Quizá porque hay dolores que uno prefiere guardar en silencio, entre los pliegues del alma. Pero las palabras tienen un extraño poder, y fue precisamente una palabra la que rompió el silencio y me empujó a recordar.
Mi tío Licho se fue. No llevaba ni 24 horas muerto cuando le hicieron un homenaje lleno de cariño, con palabras que parecían abrazar el corazón. A más de 7000 kilómetros de distancia, entre lágrimas y lejanía, me senté a leerlas. Y, en medio de ese duelo tan crudo, me sentí reconfortada. Sentí que él no se había ido del todo.
Pero entonces leí un comentario. Uno solo, chiquito, pero con filo. Alguien dijo que ser gallero era un vicio. Un vicio.
Y entonces, me dolió más la injusticia que la ausencia. Porque ser gallero no fue un pasatiempo, ni una manía para mi tío Licho. Fue un oficio, una forma de vida, una tradición tan arraigada en nuestra familia como las raíces de los árboles que bordeaban el viejo patio de mis abuelos.
Desde que tengo memoria, hubo gallos y gallinas corriendo libres entre las piedras calientes del patio. Gallos con plumas brillantes como fuego y espuelas largas como puñales. Uno de ellos era como el perro del lugar —más bravo que cariñoso— y más de una vez me corrió, ganándose mi respeto y unos buenos sustos que todavía recuerdo con una sonrisa.
Pero Licho... Licho los amaba. No era un simple criador. Era un cuidador, un artesano del alma animal. Les preparaba comida especial, les cambiaba el agua con paciencia, les daba medicinas, los peluqueaba con ternura, y podía pasar horas mirándolos, como si les hablara en silencio.

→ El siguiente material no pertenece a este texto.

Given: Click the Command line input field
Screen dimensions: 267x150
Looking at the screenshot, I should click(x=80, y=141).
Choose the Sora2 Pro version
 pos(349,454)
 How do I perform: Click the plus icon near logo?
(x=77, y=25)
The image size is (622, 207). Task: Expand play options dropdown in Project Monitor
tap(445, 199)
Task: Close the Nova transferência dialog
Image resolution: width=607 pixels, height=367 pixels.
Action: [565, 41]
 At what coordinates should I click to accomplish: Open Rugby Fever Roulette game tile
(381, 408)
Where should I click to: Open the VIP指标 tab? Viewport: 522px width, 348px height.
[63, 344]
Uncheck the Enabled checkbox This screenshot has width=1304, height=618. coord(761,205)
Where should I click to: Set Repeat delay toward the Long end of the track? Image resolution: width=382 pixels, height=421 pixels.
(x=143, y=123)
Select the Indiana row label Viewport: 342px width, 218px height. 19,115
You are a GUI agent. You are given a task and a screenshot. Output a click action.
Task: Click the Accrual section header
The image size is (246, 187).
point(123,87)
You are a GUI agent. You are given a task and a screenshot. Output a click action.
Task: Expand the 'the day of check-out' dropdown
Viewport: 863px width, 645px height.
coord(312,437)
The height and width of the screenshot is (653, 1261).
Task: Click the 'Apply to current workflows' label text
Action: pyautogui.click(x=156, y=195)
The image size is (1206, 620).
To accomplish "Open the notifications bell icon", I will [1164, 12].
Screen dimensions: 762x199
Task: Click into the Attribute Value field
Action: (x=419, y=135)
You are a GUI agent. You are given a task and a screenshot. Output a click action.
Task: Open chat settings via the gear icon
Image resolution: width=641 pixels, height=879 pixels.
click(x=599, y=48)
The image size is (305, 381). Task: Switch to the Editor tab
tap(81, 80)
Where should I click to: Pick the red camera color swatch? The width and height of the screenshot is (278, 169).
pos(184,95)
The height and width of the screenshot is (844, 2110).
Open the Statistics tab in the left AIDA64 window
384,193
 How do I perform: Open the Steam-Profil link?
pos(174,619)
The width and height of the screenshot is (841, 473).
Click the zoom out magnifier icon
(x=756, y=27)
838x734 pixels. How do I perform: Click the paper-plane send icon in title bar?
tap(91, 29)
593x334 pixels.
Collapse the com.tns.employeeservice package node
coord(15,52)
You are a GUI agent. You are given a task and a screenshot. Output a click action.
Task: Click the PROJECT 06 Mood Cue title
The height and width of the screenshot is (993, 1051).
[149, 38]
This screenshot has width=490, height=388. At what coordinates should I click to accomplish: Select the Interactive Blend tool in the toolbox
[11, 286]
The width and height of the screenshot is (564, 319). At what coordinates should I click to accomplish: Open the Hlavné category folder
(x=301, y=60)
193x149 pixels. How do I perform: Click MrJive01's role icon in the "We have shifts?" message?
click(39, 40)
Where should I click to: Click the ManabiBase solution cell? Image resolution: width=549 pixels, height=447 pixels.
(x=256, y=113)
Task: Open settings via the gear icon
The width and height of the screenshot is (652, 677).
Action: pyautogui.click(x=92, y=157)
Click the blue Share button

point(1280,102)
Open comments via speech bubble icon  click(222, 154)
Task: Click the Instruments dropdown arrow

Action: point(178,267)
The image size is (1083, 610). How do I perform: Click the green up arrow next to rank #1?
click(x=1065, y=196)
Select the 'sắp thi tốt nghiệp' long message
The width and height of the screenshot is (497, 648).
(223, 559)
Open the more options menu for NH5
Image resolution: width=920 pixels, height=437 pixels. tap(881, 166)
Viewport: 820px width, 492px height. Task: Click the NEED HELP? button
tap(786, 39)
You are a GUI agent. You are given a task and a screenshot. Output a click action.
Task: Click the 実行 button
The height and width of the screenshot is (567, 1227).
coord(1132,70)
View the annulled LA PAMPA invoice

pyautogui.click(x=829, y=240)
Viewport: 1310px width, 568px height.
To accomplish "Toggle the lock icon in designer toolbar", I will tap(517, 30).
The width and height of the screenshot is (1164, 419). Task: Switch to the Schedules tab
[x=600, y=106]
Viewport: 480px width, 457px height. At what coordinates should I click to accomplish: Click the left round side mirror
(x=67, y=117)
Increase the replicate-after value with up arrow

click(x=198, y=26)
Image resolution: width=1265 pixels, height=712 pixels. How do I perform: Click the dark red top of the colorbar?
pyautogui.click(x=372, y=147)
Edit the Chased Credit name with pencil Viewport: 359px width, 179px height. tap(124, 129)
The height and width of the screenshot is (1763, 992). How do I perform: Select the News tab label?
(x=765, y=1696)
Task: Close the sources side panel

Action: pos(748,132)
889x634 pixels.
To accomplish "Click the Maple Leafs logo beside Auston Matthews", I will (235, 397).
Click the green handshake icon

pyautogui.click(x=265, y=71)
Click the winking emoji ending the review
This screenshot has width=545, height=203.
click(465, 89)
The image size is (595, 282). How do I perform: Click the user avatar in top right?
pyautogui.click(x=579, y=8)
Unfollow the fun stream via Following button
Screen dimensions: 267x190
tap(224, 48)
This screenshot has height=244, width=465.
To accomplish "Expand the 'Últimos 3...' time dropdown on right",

Y yo aprendí que ese amor, aunque no lo entendiera del todo en aquel entonces, era tan válido y honesto como cualquier otro amor en el mundo.
Por eso, nunca debemos insultar a nadie por su oficio o su condición. Cada quien carga su historia, sus pasiones, su forma de ver el mundo. Todos somos ignorantes en el arte que desconocemos.
Hoy, escribo este relato por ti, tío Licho. No para defender tu nombre, porque quienes te conocimos sabemos que no necesitas defensa. Lo escribo para que el mundo sepa que en un rincón del corazón de una familia, vivió un hombre que cuidaba gallos con más amor que muchos cuidan personas.
Y eso, para mí, es digno de ser contado.